Pompeo, center, arrives for a security briefing on Mount Bental in the Golan Heights on November 19.

After his visit to the Psagot winery, Pompeo upended decades of US foreign policy once again, announcing that products made in Israeli settlements could be labeled “Made in Israel,” instead of “Made in the West Bank.” The owners of the winery spearheaded this fight in Europe, suing the European Union in recent years for barring the winery from attaching a “Made in Israel” label to its products. Psagot lost the lawsuit, but with Pompeo’s announcement, they seem to have won the war with a champion in the Trump administration.

The guidelines Pompeo released stipulate that Israeli products made in Area C of the West Bank, where Israel has full security and civilian control, can be labeled “Made in Israel.” Area C constitutes some 60% of the West Bank, which the international community considers territory for a future Palestinian state. Pompeo’s guidelines even went far beyond the Trump administration’s plan for Middle East peace, which set aside most of Area C for the Palestinians, if and when their leadership decided to reengage with the White House.

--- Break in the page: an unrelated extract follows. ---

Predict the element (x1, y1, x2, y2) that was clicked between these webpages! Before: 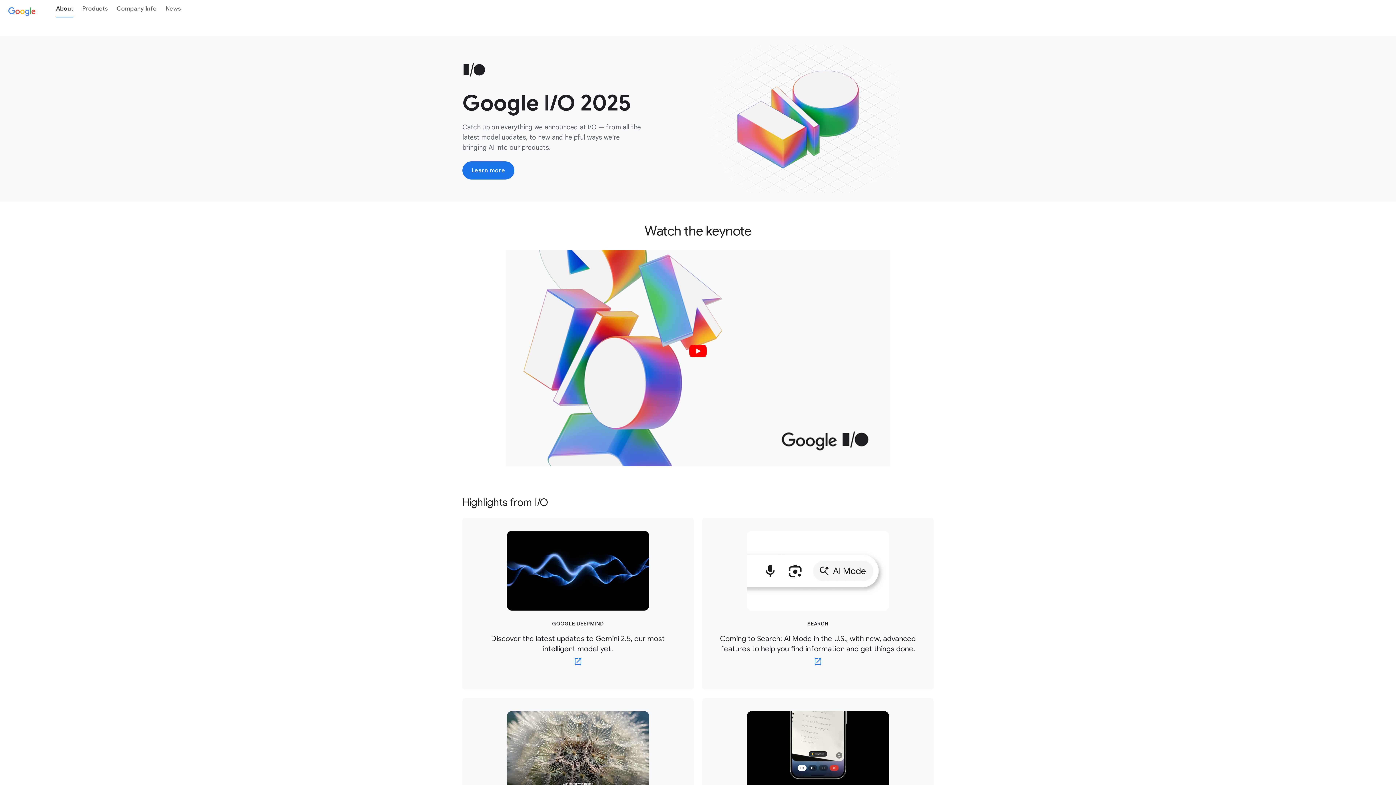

Pompeo boasted on Twitter that the new guidelines “protect Israeli producers and put the United States, and the world, on track towards recognizing reality.”

But just like recognition of Israeli sovereignty in the Golan Heights, it is US foreign policy that stands alone, ignoring international consensus and often UN Security Council resolutions.

Palestinians have voiced their anger at Pompeo’s visit ahead of his arrival in the West Bank. A day earlier, Palestinian land owners protested near Psagot. Waving Palestinian flags, many held signs that read “Pompeo Go Home” and “Pompeo is a partner to war criminals.” Psagot was built on land confiscated from the nearby Palestinian village Al-Bireh, they argue.

Palestinian leaders slammed Pompeo’s decision to visit the settlements but were powerless to stop it. PLO Executive Committee member Hanan Ashrawi said on Twitter that Pompeo was “trespassing on Palestinian land stolen by Israel for its illegal settler-colonial enterprise. You’ve done a lot of damage already. Just go away!”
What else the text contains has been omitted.